I was invited to a club last weekend with friends whose company I have consistently enjoyed. I surprised myself by saying no. This wouldn’t have always been the case during some other points in my life. I used to not only say yes to most invites, but I was also prone to outstaying my welcome. Back then, it was easy for indulgence to turn into excess. I was also starving for human contact and deeply insecure. Once I had bathed in the warmth of conversation and shared space, I was reluctant to go back to my apartment alone. I hadn’t yet built a life that I enjoyed. Because of this, I never wanted to go back to what I had built. Looking at a half-constructed reality wasn’t any fun, especially when I had spent so much time and energy invested outside of myself. I never wanted the distractions, in whatever form they came in, to end.

But at some point, living for distractions made it so that I was neglecting the things that make someone upstanding, stable, and respectable. I have a distinct memory of my fellow slacker friend turning to me once as we were both mutually hiding away together from our separate lives and responsibilities. In this moment he said something like, “you know it isn’t normal or healthy to never experience discomfort. Discomfort is part of a healthy emotional life.”

It sounds funny, but at the time I heard it this was relatively mind-blowing to me. Indoctrinated by a childhood filled with the background noise of self-help and advertisements, I really thought anything was possible if you had enough willpower and money. I slowly learned, through some youthful errors in judgment that this is not the case. Real happiness, it turns out, is something you grow rather than something you purchase, or something you consume.

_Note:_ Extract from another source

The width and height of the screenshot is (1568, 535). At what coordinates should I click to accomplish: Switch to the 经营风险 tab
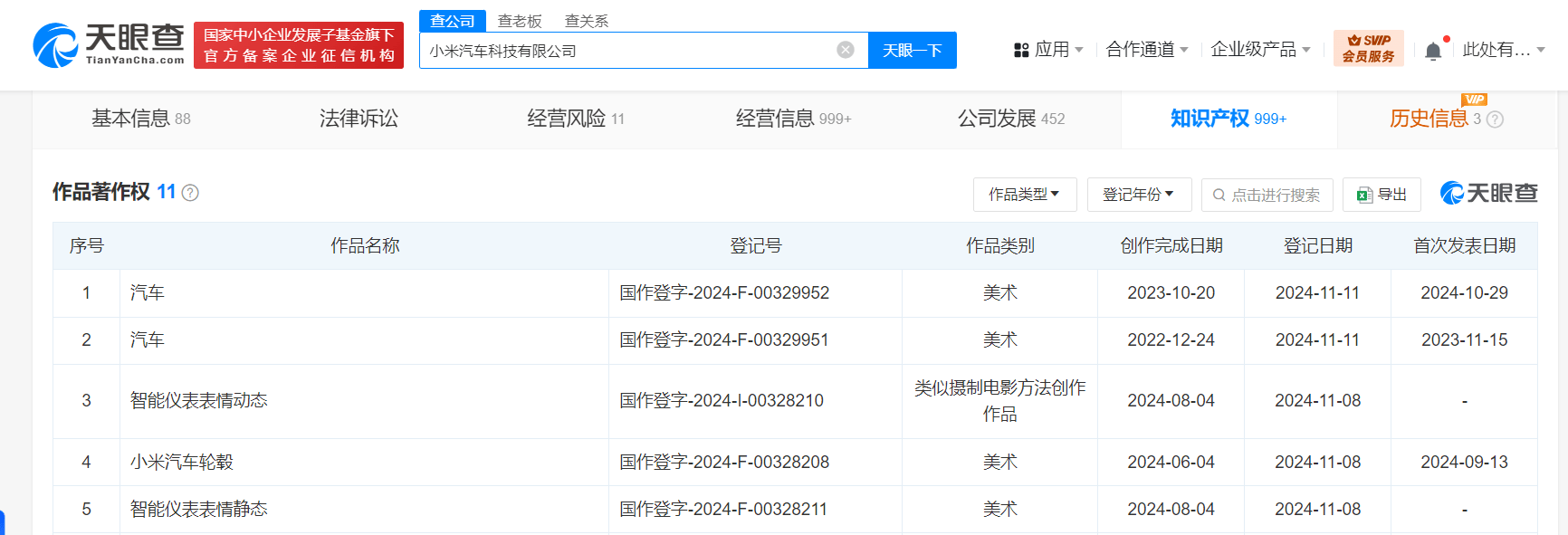(x=576, y=119)
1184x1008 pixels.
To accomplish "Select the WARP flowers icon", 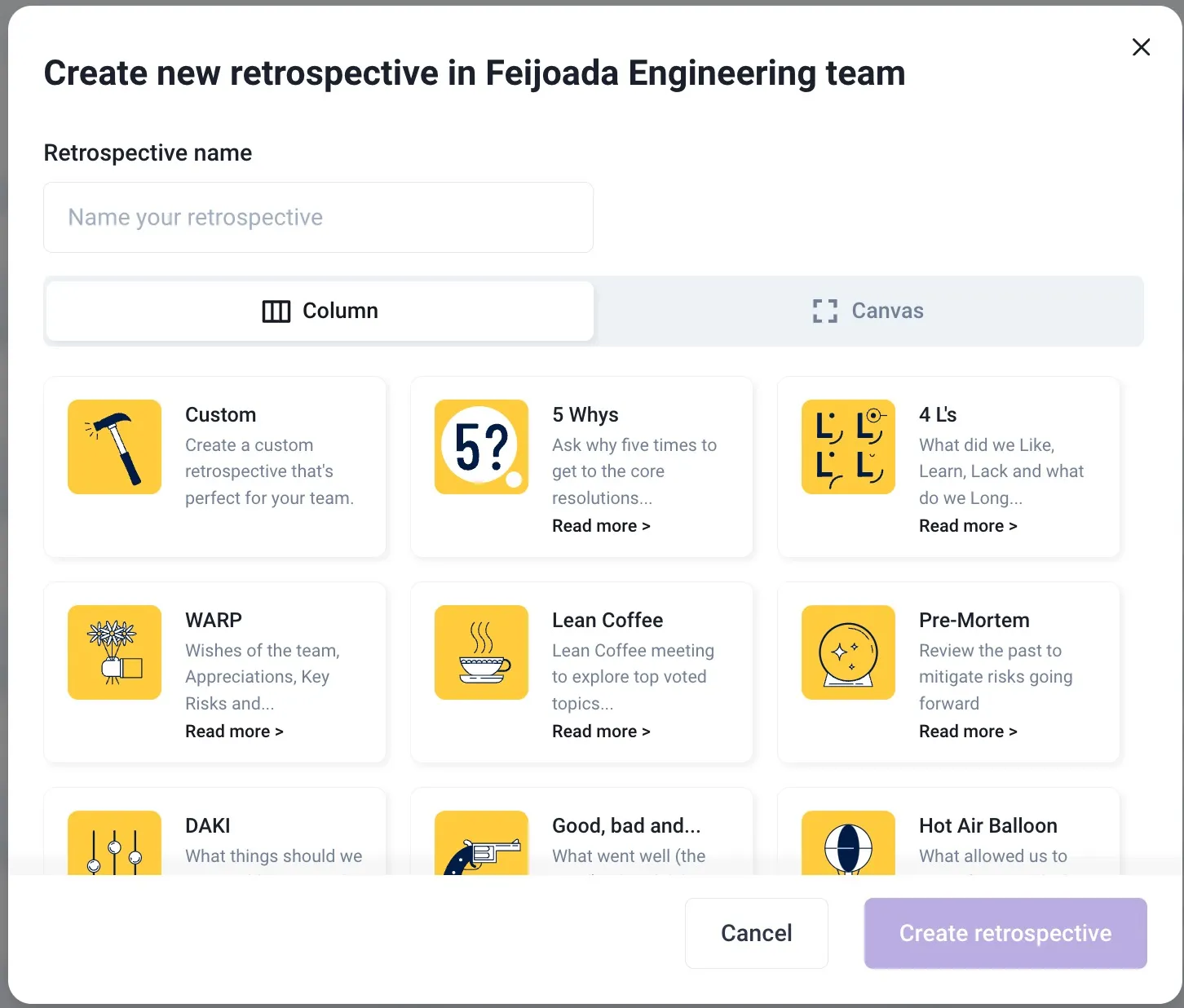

While the comment struck me as profound in the moment that I heard it, the meaning of it was something I didn’t yet want to internalize. I was still stuck on the triumphs and the heartbreaks of cheap thrills and indulgence. I found myself in a holding pattern. I knew that the life I was living was not one that would make me happy long term, but I also knew that I wasn’t yet ready to start the real, hard work I would have to put in to get the life I wanted or was proud of. So, I spent more time wasting time, but when I was finally ready to start taking life a little more seriously, my old friends’ words were something that would echo through my head at different points.

They were in my head when I said no to the invite this weekend, for example. I was at a group dinner when some new friends mentioned that they would be going to a club that night, and that I should come along with them. Every primal part of me wanted to say yes. I would be spending more time with people whose company I already enjoyed, listening to music I loved, in a place filled with strangers looking to have fun.

But practically? It would throw off my sleep schedule, would require me spending money I don’t have, would probably end in me drinking more and being hungover the next day, and was also probably not an experience that would challenge me. So, while I agonized over doing so, I did eventually send that text saying no to the invite. Because sometimes life isn’t fun in the short term, but it may pay dividends in the long run. For that one day, I chose wisdom and maturity.